そして最後に「エ 施策の事業効果についての評価・検証」が必要である。実施した施策については、「基準」に基づき、その事業効果について評価・検証するというふうにシステム化することが必要であるといふうにしております。
2つめの「人権行政推進のための体制」について、です。これをつくるために先ほど準備会をつくったと申しあげましたが、「大阪市人権施策推進本部」を設置しております。
これは全庁的に人権行政を推進するために、各部局から出ていていただいております。それと「大阪市人権施策推進審議会の設置」ということで、あとで条例の中でお話しますが、有識者を中心にして作っております。
それと、もう1つは「『大阪市人権教育のための国連10年推進本部』の取組」です。人権教育・啓発の分野において、国連10年推進本部が取り組みを進めています。国連10年の推進本部は、「大阪市人権行政基本方針」よりも前にできているですが「基本方針」の中でも位置づけをしています。やっていくことについては、『大阪市人権行政基本方針』の17ページから19ページまでにあります。それは「人権教育・人権啓発の推進」「庁内の人権問題職員研修の推進」です。
最後になるんですが「3 市民参加の促進」ということで、大阪市が庁内だけで進めていくだけではなく、人権行政を進めていくために市民参加も必要であるというところから、これが入りました。
1つは「ボランティア活動のインセンティブ(誘導策)の企画」をして、人権に関わる市民の自主的なボランティア活動をうながすような事業の企画をおこなうことです。ボランティアにつきましては、市民活動推進課という課ができています。
2つめは「市民ニーズの反映」です。このために以下の諸点が盛り込まれている。
「ア 各種相談のネットワーク化」。大阪市におきましては、いろいろな相談窓口を設けております。専門の窓口もそうなんですけれども、さらに市民ニーズに応え、知的障害者などの財産管理相談やスクールカウンセラーなどの充実にも努めています。また、国、大阪府、民間団体におきても、いろいろな人権に関わる相談を実施しています。人権侵害の事案については、相談機関相互の連携が必要であるという認識がありますので、人権問題に対応する相談窓口の整備をしていかければならないと考えております。
そのために「イ 新たな相談ニーズへの対応」をしていくために、新たな人権問題への効果的な対応や啓発を推進する体制の充実、強化を図ります。

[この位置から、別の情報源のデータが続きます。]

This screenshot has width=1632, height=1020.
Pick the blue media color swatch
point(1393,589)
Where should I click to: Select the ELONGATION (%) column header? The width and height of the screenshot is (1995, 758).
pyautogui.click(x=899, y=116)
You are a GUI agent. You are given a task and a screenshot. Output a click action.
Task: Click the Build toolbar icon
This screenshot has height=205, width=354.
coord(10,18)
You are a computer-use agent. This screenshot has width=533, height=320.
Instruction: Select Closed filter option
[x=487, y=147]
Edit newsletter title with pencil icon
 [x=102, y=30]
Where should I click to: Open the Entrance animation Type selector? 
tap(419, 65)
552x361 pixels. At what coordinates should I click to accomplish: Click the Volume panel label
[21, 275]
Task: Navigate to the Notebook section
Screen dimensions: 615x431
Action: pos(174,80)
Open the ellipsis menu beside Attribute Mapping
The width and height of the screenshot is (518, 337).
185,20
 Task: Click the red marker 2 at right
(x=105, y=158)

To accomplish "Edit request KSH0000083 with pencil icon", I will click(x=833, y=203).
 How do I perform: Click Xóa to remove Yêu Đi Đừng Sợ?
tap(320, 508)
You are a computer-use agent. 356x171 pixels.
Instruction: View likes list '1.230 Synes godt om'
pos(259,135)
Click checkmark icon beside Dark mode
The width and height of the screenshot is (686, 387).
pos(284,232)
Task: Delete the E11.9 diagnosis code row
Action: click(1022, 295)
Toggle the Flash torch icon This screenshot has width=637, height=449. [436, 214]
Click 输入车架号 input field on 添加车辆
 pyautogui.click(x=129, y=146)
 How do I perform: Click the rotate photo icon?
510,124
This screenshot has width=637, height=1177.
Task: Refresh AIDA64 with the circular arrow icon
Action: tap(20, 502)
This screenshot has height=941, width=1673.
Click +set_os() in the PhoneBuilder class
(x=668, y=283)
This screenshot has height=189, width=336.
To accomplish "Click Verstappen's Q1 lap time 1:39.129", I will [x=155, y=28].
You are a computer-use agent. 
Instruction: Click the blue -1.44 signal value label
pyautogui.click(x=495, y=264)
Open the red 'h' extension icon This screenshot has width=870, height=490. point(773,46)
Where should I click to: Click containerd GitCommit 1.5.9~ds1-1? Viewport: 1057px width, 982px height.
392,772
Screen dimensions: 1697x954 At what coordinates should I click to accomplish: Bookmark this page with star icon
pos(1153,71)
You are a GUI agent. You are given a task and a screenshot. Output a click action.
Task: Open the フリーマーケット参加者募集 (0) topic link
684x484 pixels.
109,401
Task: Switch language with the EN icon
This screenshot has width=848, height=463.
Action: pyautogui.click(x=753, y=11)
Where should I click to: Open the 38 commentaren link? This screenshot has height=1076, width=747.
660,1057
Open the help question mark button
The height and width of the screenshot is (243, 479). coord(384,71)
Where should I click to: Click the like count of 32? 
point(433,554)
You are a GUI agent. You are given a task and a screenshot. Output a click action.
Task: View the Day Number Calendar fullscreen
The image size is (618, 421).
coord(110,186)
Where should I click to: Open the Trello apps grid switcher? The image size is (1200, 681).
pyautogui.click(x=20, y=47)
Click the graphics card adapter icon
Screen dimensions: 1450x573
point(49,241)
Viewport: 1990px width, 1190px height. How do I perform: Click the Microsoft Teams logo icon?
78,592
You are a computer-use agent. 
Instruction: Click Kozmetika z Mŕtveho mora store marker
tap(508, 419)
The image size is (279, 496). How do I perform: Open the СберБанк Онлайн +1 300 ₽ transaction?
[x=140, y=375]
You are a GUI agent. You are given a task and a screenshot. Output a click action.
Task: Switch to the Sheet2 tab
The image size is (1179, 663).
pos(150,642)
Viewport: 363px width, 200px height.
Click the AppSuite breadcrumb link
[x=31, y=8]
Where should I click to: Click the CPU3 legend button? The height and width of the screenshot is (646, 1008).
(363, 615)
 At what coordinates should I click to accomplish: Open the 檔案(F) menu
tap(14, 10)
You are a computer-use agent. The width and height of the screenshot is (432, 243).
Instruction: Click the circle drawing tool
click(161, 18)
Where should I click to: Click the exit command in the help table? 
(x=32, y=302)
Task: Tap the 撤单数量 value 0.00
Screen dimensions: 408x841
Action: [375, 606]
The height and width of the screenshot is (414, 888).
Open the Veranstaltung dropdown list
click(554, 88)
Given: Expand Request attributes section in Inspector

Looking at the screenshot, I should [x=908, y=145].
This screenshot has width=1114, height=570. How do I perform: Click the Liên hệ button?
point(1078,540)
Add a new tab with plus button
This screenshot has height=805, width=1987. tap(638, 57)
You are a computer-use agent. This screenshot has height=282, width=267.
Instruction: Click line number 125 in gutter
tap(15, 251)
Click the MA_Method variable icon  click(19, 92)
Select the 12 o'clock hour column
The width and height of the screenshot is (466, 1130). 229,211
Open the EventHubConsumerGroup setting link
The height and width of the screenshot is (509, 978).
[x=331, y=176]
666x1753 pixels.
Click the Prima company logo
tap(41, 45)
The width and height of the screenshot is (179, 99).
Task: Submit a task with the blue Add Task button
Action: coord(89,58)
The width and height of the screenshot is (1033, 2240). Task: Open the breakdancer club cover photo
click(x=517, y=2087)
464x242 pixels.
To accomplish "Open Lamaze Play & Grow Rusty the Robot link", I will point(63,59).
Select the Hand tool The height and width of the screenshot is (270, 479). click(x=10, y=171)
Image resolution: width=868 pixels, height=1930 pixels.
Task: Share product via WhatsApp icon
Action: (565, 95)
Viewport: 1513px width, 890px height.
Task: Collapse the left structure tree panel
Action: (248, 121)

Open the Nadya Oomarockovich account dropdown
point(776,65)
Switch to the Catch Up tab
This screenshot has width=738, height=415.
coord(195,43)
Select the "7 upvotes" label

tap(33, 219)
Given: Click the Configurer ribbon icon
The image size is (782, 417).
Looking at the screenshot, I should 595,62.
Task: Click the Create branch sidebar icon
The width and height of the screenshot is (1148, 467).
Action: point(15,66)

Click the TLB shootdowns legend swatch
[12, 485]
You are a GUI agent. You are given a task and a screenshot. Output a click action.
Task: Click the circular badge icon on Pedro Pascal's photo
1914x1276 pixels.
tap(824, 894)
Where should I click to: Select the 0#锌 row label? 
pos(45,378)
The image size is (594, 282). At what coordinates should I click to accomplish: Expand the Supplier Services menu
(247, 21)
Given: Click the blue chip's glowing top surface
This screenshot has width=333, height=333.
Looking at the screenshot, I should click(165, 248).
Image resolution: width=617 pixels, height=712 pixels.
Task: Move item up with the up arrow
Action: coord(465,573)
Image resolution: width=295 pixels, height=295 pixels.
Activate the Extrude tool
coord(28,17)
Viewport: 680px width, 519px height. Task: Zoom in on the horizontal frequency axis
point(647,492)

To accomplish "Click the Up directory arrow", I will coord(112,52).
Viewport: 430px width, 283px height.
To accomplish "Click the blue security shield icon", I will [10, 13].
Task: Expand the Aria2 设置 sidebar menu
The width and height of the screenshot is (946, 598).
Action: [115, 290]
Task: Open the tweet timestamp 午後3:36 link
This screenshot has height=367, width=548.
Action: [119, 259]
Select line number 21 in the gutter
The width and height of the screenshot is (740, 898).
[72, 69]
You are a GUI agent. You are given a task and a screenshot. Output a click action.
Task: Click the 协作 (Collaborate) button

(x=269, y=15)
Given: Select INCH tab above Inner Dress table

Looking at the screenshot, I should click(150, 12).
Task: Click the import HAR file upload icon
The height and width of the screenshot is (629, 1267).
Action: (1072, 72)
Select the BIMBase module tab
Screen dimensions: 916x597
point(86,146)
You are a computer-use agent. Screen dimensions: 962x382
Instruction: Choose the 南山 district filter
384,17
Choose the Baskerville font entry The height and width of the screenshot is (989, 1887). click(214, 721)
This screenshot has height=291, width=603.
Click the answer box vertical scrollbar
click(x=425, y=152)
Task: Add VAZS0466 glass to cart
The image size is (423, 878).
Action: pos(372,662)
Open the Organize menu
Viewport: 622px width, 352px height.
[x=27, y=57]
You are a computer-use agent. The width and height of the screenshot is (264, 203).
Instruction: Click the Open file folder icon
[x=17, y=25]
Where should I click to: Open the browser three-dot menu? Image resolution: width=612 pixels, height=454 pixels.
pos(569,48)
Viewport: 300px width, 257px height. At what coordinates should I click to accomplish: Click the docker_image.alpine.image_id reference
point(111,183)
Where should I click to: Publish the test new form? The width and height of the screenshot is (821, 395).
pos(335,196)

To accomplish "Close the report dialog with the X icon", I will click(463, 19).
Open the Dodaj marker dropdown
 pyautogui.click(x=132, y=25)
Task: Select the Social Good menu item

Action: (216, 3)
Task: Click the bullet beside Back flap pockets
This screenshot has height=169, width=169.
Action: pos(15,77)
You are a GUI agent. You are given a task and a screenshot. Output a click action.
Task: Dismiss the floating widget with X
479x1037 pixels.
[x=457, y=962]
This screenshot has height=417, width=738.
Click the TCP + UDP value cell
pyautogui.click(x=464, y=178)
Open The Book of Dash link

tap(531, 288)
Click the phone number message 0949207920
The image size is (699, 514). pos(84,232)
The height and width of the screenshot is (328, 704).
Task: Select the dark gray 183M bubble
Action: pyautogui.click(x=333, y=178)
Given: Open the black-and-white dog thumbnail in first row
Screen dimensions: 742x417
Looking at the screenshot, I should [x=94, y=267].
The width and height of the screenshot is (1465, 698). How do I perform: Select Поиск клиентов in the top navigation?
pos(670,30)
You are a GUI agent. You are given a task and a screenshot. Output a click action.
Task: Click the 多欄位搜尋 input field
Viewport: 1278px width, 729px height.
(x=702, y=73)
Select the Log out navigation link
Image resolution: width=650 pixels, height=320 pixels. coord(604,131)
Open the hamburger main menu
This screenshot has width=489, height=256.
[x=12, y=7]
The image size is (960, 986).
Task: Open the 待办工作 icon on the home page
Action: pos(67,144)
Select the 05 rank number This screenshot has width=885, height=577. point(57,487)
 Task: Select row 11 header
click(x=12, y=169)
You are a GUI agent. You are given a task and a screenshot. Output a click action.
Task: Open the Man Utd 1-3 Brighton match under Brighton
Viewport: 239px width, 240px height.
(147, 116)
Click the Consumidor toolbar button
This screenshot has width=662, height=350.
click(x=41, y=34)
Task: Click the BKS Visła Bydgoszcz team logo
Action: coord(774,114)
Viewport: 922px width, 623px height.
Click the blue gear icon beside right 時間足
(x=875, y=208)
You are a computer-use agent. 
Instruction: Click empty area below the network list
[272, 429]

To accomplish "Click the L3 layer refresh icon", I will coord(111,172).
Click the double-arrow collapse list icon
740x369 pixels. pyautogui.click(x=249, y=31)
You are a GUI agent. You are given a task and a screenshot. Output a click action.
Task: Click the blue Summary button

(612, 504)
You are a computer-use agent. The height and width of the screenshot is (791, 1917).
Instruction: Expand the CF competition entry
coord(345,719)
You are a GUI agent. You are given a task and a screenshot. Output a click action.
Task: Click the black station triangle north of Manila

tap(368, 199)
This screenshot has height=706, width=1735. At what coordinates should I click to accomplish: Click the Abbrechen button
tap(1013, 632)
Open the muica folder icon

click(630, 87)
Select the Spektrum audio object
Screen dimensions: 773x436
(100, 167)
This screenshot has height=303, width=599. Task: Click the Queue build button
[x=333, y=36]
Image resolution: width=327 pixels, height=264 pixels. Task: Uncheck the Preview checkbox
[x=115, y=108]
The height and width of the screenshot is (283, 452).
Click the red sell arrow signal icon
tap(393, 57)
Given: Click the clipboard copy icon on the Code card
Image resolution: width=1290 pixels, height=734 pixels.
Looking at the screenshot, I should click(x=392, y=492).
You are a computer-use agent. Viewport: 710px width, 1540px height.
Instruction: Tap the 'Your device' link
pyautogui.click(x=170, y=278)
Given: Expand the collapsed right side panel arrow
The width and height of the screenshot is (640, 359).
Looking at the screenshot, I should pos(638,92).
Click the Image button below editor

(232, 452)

「ウ 『市民の声』制度を行政システムの改善に活かす仕組み」。「エ 実態調査などの実施」。
こういったかたちで「基本方針」が、できました。
《2.「大阪市人権尊重の社会づくり条例」につい て》
こちら、簡単なリーフレットになっていますが、これで全文、書いております。
大阪府の条例と、非常によく似ています。大阪府の条例とちがうところだけ、言います。「第4条 事業の推進」の部分です。人権尊重の社会づくり事業について、第4条に書かれていますのが、「市民の人権意識の高揚等人権啓発に関する事業」が1つ。もう1つ、具体的にあげていますのが、先ほど「大阪市人権行政基本方針」の最後に説明させていただきました「人権問題に関する情報の収集及び提供並びに相談ネットワークづくり」という事業と「その他の人権尊重の社会づくりを推進するために必要な事業」です。 人権啓発に関する事業をおこなうにあたっては、大阪市人権啓発推進協議会と、府の人権啓発推進協議会との連携を図ります。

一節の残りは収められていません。